Restenosis due to myo-intimal hyperplasia remains a concern after carotid endarterectomy. It occurs in around 6% of cases. Several risk factors for restenosis have already been identified, such as smoking, hypertension, female gender, diabetes, dyslipidemia and small carotid diameter. The main objective of this prospective multicenter study was to determine whether the technical characteristics of the eversion technique have an influence on the rate of restenosis at 1 year. Between September 2021 and November 2022, we included all patients undergoing carotid endarterectomy by eversion in 8 French hospitals. Demographic data, operative indications and technical characteristics of the endarterectomies performed were collected. These were defined by the circumferential nature of the carotid bulb according to 3 types (TREC A, B or C), and the length and depth of the endarterectomy according to anatomopathological reports.

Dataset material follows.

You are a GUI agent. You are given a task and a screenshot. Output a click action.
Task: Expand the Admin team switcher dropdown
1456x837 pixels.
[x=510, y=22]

Post-operative complications were collected as much as doppler ultrasonography at three months and 1 year to quantify restenosis. Results are presented as means and standard deviations, and a Student's test was used with p<0.05 as the significance threshold.
Restenosis rates for TREC A, B and C were 4.4%, 8.8% and 8.5% respectively. We found no significant difference between A/B and B/C restenosis rates. There was a significant difference between the restenosis rates of groups A and C. The mean endarterectomy length was 24.8mm (+/-9). Restenosis rates in groups with lengths below and above the median were calculated, and their comparisons showed no significant difference. The mean depth of endarterectomy was 7 +/- 3 layers of CML. Restenosis rates were calculated for groups with depths below and above the median. Their comparisons showed no significant difference. Preliminary data at 3 months show that TREC C endarterectomy exposes the patient to an increased risk of restenosis compared with TREC A. In this study, we were unable to show the impact of endarterectomy length and depth on the occurrence of restenosis.